WORK REQUEST —
Repeat the records below exactly.

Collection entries
-*-*-
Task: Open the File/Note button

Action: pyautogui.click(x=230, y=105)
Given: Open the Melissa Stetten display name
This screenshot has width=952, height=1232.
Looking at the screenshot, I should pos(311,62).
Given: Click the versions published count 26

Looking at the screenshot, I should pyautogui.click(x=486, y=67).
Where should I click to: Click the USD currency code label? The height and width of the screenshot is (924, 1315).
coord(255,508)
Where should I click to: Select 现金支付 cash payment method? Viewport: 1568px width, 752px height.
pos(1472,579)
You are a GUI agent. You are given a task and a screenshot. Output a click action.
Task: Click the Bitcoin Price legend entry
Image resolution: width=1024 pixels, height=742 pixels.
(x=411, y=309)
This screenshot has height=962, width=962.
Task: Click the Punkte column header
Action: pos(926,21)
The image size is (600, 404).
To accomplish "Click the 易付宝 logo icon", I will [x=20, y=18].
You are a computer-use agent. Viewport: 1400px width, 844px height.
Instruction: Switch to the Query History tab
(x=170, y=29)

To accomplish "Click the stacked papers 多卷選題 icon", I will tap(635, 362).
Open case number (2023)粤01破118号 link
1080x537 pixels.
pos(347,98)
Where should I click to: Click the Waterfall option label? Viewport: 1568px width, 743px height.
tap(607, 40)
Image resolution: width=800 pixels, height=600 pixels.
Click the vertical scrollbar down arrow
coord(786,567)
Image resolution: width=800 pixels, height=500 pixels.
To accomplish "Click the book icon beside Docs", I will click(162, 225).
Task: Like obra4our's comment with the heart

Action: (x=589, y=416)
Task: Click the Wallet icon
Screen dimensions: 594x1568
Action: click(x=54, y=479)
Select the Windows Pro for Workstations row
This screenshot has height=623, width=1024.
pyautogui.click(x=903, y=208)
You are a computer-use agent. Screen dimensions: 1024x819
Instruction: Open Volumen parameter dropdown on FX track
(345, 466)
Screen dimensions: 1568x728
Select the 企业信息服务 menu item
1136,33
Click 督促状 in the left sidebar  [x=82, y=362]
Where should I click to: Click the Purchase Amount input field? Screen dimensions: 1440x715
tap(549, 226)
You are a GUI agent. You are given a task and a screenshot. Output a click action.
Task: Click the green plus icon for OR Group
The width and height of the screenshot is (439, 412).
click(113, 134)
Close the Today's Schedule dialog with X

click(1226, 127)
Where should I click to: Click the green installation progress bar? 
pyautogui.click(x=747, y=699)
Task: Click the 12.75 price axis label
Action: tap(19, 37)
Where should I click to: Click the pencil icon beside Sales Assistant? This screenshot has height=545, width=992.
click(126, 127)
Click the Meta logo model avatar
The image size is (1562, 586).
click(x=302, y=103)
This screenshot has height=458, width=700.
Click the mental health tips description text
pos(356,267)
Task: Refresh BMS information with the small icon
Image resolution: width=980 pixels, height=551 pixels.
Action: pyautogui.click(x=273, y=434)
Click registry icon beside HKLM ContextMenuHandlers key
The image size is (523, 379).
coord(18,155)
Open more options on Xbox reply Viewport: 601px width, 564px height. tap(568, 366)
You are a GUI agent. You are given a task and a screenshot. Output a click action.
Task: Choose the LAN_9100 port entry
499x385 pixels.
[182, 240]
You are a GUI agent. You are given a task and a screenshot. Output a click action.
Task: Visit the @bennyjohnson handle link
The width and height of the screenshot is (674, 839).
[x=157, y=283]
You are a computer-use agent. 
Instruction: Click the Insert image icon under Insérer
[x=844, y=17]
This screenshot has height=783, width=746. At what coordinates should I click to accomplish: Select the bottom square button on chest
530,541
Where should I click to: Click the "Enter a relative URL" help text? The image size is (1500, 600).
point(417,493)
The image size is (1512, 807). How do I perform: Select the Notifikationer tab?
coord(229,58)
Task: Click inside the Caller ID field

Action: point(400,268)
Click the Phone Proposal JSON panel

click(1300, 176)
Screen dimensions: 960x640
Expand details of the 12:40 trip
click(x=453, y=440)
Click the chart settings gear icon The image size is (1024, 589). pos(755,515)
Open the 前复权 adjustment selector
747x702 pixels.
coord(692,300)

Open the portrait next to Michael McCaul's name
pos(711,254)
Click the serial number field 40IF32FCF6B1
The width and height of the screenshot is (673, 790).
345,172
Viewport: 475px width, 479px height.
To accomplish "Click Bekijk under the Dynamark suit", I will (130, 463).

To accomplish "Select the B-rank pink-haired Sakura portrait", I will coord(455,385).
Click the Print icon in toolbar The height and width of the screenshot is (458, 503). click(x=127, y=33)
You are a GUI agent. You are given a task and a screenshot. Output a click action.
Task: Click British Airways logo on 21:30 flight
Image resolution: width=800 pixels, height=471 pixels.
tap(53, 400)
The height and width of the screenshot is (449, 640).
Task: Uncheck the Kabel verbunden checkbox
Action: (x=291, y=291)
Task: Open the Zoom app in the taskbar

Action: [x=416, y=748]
-*-*-
RESPONSE FOR THIS EXERCISE —
Task: Open the File/Note button

Action: pyautogui.click(x=230, y=105)
Given: Open the Melissa Stetten display name
This screenshot has width=952, height=1232.
Looking at the screenshot, I should pos(311,62).
Given: Click the versions published count 26

Looking at the screenshot, I should pyautogui.click(x=486, y=67).
Where should I click to: Click the USD currency code label? The height and width of the screenshot is (924, 1315).
coord(255,508)
Where should I click to: Select 现金支付 cash payment method? Viewport: 1568px width, 752px height.
pos(1472,579)
You are a GUI agent. You are given a task and a screenshot. Output a click action.
Task: Click the Bitcoin Price legend entry
Image resolution: width=1024 pixels, height=742 pixels.
(x=411, y=309)
This screenshot has height=962, width=962.
Task: Click the Punkte column header
Action: pos(926,21)
The image size is (600, 404).
To accomplish "Click the 易付宝 logo icon", I will [x=20, y=18].
You are a computer-use agent. Viewport: 1400px width, 844px height.
Instruction: Switch to the Query History tab
(x=170, y=29)

To accomplish "Click the stacked papers 多卷選題 icon", I will tap(635, 362).
Open case number (2023)粤01破118号 link
1080x537 pixels.
pos(347,98)
Where should I click to: Click the Waterfall option label? Viewport: 1568px width, 743px height.
tap(607, 40)
Image resolution: width=800 pixels, height=600 pixels.
Click the vertical scrollbar down arrow
coord(786,567)
Image resolution: width=800 pixels, height=500 pixels.
To accomplish "Click the book icon beside Docs", I will click(162, 225).
Task: Like obra4our's comment with the heart

Action: (x=589, y=416)
Task: Click the Wallet icon
Screen dimensions: 594x1568
Action: click(x=54, y=479)
Select the Windows Pro for Workstations row
This screenshot has height=623, width=1024.
pyautogui.click(x=903, y=208)
You are a computer-use agent. Screen dimensions: 1024x819
Instruction: Open Volumen parameter dropdown on FX track
(345, 466)
Screen dimensions: 1568x728
Select the 企业信息服务 menu item
1136,33
Click 督促状 in the left sidebar  [x=82, y=362]
Where should I click to: Click the Purchase Amount input field? Screen dimensions: 1440x715
tap(549, 226)
You are a GUI agent. You are given a task and a screenshot. Output a click action.
Task: Click the green plus icon for OR Group
The width and height of the screenshot is (439, 412).
click(113, 134)
Close the Today's Schedule dialog with X

click(1226, 127)
Where should I click to: Click the green installation progress bar? 
pyautogui.click(x=747, y=699)
Task: Click the 12.75 price axis label
Action: tap(19, 37)
Where should I click to: Click the pencil icon beside Sales Assistant? This screenshot has height=545, width=992.
click(126, 127)
Click the Meta logo model avatar
The image size is (1562, 586).
click(x=302, y=103)
This screenshot has height=458, width=700.
Click the mental health tips description text
pos(356,267)
Task: Refresh BMS information with the small icon
Image resolution: width=980 pixels, height=551 pixels.
Action: pyautogui.click(x=273, y=434)
Click registry icon beside HKLM ContextMenuHandlers key
The image size is (523, 379).
coord(18,155)
Open more options on Xbox reply Viewport: 601px width, 564px height. tap(568, 366)
You are a GUI agent. You are given a task and a screenshot. Output a click action.
Task: Choose the LAN_9100 port entry
499x385 pixels.
[182, 240]
You are a GUI agent. You are given a task and a screenshot. Output a click action.
Task: Visit the @bennyjohnson handle link
The width and height of the screenshot is (674, 839).
[x=157, y=283]
You are a computer-use agent. 
Instruction: Click the Insert image icon under Insérer
[x=844, y=17]
This screenshot has height=783, width=746. At what coordinates should I click to accomplish: Select the bottom square button on chest
530,541
Where should I click to: Click the "Enter a relative URL" help text? The image size is (1500, 600).
point(417,493)
The image size is (1512, 807). How do I perform: Select the Notifikationer tab?
coord(229,58)
Task: Click inside the Caller ID field

Action: point(400,268)
Click the Phone Proposal JSON panel

click(1300, 176)
Screen dimensions: 960x640
Expand details of the 12:40 trip
click(x=453, y=440)
Click the chart settings gear icon The image size is (1024, 589). pos(755,515)
Open the 前复权 adjustment selector
747x702 pixels.
coord(692,300)

Open the portrait next to Michael McCaul's name
pos(711,254)
Click the serial number field 40IF32FCF6B1
The width and height of the screenshot is (673, 790).
345,172
Viewport: 475px width, 479px height.
To accomplish "Click Bekijk under the Dynamark suit", I will (130, 463).

To accomplish "Select the B-rank pink-haired Sakura portrait", I will coord(455,385).
Click the Print icon in toolbar The height and width of the screenshot is (458, 503). click(x=127, y=33)
You are a GUI agent. You are given a task and a screenshot. Output a click action.
Task: Click British Airways logo on 21:30 flight
Image resolution: width=800 pixels, height=471 pixels.
tap(53, 400)
The height and width of the screenshot is (449, 640).
Task: Uncheck the Kabel verbunden checkbox
Action: (x=291, y=291)
Task: Open the Zoom app in the taskbar

Action: [x=416, y=748]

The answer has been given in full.